The problem
In the data that follows, count the lines where "will" appears, and write only the number.

[Collected data entries]
──────────
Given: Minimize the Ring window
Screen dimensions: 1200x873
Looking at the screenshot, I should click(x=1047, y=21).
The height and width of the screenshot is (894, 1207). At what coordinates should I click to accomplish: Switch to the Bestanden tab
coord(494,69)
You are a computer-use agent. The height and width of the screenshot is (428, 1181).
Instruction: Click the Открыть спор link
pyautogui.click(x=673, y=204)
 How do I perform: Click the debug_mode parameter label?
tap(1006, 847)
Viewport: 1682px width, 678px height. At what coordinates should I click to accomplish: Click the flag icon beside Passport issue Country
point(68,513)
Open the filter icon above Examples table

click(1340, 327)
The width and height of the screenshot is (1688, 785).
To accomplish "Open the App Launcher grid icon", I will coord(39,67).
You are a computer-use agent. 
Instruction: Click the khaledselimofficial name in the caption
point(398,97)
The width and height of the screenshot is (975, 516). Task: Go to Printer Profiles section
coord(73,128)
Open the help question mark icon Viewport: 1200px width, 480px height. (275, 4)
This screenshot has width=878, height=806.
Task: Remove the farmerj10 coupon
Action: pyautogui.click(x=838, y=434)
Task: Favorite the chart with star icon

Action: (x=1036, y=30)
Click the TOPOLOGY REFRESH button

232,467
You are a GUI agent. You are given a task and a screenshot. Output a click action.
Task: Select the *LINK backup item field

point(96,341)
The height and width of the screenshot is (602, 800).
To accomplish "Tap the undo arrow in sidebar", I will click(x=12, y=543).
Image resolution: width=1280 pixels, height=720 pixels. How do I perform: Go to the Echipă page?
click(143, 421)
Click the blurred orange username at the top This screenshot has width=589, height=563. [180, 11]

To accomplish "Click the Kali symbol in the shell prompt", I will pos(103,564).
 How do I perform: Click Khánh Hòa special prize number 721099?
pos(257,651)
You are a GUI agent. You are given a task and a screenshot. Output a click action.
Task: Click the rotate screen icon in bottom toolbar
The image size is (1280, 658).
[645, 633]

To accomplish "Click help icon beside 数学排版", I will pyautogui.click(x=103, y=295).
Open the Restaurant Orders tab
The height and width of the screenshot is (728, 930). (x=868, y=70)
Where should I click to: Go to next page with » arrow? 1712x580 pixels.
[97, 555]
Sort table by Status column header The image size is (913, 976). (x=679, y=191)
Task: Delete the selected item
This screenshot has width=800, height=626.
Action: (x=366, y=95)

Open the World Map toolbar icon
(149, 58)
──────────
Answer section
4